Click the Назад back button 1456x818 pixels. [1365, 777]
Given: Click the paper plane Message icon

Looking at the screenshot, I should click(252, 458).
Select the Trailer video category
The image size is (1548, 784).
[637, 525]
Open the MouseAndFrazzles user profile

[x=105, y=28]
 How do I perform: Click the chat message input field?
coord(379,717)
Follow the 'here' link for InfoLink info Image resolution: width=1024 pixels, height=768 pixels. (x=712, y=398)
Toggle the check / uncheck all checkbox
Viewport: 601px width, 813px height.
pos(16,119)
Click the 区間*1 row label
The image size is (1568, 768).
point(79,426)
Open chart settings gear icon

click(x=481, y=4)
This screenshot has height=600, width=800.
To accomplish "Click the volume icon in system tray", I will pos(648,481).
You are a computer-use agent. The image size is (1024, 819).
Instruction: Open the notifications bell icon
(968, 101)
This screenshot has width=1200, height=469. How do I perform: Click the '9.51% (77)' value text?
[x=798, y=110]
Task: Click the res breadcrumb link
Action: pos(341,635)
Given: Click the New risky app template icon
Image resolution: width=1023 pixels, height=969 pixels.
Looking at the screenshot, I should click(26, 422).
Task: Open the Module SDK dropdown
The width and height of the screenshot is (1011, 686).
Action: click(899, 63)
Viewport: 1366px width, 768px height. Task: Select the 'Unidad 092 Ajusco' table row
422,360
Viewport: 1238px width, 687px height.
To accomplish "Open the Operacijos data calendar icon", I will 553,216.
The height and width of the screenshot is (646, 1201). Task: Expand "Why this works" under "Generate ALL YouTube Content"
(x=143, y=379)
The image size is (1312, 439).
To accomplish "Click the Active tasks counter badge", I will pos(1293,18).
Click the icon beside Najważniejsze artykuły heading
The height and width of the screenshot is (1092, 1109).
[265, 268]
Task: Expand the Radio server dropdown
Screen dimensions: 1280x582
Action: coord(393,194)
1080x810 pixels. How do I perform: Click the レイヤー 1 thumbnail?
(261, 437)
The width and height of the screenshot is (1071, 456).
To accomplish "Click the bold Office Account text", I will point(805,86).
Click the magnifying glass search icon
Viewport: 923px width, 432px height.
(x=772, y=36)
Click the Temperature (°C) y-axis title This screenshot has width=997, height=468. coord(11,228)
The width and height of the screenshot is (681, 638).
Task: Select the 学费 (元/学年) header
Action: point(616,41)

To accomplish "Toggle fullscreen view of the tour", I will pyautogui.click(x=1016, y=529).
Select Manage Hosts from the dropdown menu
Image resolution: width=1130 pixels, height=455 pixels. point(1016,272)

• _Your objective_
Write out an exact transcription of the line with "The height and width of the screenshot is (1092, 1109)." and of each line after it; stop at the end of the records.

• _Written response_
The height and width of the screenshot is (1092, 1109).
[265, 268]
Task: Expand the Radio server dropdown
Screen dimensions: 1280x582
Action: coord(393,194)
1080x810 pixels. How do I perform: Click the レイヤー 1 thumbnail?
(261, 437)
The width and height of the screenshot is (1071, 456).
To accomplish "Click the bold Office Account text", I will point(805,86).
Click the magnifying glass search icon
Viewport: 923px width, 432px height.
(x=772, y=36)
Click the Temperature (°C) y-axis title This screenshot has width=997, height=468. coord(11,228)
The width and height of the screenshot is (681, 638).
Task: Select the 学费 (元/学年) header
Action: point(616,41)

To accomplish "Toggle fullscreen view of the tour", I will pyautogui.click(x=1016, y=529).
Select Manage Hosts from the dropdown menu
Image resolution: width=1130 pixels, height=455 pixels. point(1016,272)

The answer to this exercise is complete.